# Python for Data Analysis
1. Setting Up Necessary Things

# 1. Setting Up Necessary Things

In [1]:
# Ignore All Warnings
import warnings
warnings.filterwarnings("ignore")

# 2. Python Libraries for Data Science

Many popular Python libraries:
1. [NumPy](https://numpy.org/)
2. [SciPy](https://scipy.org/)
3. [Pandas](https://pandas.pydata.org/)
4. [Scikit-learn](https://scikit-learn.org/)

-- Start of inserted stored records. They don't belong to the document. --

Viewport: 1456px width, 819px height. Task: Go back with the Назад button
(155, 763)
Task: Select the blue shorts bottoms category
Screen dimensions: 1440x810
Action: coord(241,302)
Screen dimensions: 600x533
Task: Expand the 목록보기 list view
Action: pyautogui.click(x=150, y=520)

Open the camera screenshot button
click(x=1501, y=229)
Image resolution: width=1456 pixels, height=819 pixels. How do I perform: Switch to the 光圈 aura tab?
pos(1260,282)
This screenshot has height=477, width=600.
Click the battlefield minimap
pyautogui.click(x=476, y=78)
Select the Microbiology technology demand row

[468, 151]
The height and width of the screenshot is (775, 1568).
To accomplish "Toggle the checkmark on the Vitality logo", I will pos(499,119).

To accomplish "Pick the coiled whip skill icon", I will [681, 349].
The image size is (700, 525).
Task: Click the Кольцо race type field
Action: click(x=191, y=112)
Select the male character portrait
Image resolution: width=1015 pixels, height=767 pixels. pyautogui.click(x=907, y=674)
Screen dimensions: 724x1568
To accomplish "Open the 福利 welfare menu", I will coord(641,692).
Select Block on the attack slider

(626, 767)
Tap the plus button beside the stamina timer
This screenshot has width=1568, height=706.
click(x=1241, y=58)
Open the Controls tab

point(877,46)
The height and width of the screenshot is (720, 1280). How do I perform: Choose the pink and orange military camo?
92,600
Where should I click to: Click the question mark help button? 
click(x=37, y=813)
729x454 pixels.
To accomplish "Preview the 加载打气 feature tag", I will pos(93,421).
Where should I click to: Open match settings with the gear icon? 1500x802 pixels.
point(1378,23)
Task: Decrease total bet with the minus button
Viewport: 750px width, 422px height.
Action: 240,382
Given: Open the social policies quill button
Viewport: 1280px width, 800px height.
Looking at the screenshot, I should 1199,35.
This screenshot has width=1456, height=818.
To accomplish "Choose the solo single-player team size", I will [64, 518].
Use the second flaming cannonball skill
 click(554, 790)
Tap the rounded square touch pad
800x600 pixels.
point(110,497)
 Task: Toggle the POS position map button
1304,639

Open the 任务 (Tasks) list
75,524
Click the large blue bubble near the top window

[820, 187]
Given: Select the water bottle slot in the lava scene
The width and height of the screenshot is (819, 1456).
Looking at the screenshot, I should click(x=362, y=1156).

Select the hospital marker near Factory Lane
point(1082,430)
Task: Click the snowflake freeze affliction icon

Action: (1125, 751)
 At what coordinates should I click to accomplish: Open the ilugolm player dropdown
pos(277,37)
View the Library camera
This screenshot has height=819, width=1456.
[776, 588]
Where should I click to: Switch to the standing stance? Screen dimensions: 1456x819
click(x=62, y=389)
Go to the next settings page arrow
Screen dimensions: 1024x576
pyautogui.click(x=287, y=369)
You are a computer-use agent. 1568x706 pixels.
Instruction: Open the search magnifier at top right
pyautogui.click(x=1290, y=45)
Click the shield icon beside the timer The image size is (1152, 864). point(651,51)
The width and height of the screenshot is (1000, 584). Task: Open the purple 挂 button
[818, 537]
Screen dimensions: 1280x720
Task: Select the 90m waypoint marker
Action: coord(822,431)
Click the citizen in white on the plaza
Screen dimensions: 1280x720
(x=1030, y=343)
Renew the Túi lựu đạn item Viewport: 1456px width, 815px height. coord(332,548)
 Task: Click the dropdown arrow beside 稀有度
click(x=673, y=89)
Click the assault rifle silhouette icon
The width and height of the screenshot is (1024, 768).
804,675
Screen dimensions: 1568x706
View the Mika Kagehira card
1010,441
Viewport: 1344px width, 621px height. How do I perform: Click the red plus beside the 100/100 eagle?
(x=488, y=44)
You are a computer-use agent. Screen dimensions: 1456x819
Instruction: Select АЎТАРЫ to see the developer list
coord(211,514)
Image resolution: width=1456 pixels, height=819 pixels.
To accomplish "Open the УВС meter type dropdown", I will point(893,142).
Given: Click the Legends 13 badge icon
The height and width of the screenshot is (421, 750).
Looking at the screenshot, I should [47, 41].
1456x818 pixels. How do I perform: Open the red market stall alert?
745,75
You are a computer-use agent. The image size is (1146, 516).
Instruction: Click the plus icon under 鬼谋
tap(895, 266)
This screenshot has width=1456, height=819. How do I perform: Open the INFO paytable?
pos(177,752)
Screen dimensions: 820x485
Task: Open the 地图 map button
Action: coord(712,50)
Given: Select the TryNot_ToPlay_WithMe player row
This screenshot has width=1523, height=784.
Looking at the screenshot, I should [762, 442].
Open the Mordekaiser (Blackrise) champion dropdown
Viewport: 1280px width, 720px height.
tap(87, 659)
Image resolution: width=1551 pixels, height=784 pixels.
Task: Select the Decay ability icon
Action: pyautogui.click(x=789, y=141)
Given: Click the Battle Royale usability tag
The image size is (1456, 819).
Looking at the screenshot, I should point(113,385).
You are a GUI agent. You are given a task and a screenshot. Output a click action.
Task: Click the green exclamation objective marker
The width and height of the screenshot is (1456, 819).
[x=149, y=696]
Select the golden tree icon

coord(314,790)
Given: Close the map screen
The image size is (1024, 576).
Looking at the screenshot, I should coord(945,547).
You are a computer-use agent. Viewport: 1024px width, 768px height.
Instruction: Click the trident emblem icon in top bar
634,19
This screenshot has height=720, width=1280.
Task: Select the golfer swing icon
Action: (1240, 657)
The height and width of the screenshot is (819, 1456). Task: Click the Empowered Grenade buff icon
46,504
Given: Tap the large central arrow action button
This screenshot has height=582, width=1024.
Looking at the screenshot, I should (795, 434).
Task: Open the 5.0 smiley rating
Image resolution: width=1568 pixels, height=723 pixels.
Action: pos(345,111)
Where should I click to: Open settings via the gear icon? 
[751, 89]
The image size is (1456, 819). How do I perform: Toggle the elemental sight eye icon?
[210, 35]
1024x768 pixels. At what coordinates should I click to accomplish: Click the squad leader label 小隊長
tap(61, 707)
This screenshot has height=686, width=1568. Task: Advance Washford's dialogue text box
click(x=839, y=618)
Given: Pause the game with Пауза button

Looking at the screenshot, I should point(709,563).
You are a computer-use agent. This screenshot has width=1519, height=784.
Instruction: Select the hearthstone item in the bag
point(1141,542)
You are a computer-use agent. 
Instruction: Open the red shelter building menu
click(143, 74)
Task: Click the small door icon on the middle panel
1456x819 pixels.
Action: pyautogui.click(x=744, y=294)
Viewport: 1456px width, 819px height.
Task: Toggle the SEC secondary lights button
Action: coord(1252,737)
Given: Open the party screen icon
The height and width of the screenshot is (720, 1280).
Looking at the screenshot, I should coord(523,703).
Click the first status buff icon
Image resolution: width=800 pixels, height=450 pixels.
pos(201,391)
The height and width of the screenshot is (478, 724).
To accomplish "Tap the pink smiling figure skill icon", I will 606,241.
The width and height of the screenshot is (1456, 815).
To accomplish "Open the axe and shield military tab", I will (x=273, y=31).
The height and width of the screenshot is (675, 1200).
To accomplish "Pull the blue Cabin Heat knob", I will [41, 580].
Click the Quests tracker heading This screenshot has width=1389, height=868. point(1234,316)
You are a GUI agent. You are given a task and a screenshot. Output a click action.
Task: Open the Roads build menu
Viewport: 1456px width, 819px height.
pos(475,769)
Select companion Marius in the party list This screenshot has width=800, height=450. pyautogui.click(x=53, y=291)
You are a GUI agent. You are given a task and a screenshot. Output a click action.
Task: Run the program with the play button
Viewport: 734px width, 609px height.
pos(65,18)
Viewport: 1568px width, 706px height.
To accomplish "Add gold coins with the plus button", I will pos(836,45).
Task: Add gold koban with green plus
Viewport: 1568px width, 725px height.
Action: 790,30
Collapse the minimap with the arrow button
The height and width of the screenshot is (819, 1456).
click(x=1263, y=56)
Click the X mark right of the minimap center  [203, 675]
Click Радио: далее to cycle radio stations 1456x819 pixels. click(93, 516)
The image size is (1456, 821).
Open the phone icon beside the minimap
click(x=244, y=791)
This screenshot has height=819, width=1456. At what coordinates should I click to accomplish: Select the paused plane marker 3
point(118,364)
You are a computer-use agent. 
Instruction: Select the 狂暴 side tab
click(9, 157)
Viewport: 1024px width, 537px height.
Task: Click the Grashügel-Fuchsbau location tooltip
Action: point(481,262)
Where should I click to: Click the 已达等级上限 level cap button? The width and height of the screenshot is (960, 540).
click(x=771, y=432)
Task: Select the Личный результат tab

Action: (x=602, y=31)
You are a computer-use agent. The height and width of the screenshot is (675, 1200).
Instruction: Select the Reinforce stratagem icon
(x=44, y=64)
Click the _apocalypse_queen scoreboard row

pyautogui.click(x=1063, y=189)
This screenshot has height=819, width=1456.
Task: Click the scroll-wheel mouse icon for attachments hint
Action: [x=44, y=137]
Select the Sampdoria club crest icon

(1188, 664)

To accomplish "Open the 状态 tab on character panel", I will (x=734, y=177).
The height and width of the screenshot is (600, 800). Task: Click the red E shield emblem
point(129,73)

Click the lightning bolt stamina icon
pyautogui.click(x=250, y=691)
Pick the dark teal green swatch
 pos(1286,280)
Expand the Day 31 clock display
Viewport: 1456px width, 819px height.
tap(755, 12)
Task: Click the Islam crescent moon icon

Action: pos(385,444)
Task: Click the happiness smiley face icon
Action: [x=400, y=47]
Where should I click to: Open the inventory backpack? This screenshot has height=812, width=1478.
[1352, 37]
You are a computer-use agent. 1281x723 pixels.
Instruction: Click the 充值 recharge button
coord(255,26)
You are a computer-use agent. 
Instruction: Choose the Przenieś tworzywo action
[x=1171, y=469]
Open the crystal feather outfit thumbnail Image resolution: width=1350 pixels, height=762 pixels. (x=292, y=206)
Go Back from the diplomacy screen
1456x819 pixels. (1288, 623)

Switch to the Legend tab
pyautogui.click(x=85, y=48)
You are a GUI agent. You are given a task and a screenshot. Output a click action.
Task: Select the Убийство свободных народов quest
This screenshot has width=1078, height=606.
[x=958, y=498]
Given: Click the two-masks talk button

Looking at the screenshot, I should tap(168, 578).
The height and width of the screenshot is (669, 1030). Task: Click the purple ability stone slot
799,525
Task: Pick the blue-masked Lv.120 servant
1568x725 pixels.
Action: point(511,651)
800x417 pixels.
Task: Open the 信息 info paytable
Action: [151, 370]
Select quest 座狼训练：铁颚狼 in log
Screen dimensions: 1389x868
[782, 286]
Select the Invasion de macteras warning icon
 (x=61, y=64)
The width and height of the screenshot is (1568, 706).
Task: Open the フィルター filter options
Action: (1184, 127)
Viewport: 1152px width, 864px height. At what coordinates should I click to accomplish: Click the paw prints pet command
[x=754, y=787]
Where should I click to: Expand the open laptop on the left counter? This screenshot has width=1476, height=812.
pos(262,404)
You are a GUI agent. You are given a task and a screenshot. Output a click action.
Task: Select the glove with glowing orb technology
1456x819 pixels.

`Visualization` libraries:
1. [Matplotlib](https://matplotlib.org/)
2. [Seaborn](https://seaborn.pydata.org/)

*and many more...*

**All these libraries are installed on the [SCC](https://www.alibabacloud.com/product/scc).**

## 2.1. NumPy Library
Link: [NumPy](https://numpy.org/)

* Introduces objects for `multidimensional arrays and matrices`, as well as functions that allow to easily perform advanced mathematical and statistical operations on those objects.
* Provides `vectorization of mathematical operations` on arrays and matrices which significantly improves the performance.
* Many other Python libraries are built on NumPy.

## 2.2. SciPy Library
Link: [SciPy](https://scipy.org/)
* collection of algorithms for `linear algebra`, `differential equations`, `numerical integration`, `optimization`, `statistics` and more.
* Part of the SciPy Stack.
* built on `NumPy`.

## 2.3. Pandas Library
Link: [Pandas](https://pandas.pydata.org/)
* Adds **data structures** and **tools** designed to work with `tabular data` (similar to Series and DataFrame in [R](https://www.r-project.org/)).
* Provides tools for **data manipulation**: `Reshaping`, `Merging`, `Sorting`, `Slicing`, `Aggregation` etc.
* Allows handling `missing data`.

## 2.4. Scikit-learn Library
Link: [Scikit-learn](https://scikit-learn.org/)
* Provides **machine learning** algorithms: `Classification`, `Regression`, `Clustering`, `Model validation` etc.
* Built on `NumPy`, `SciPy` and `Matplotlib`.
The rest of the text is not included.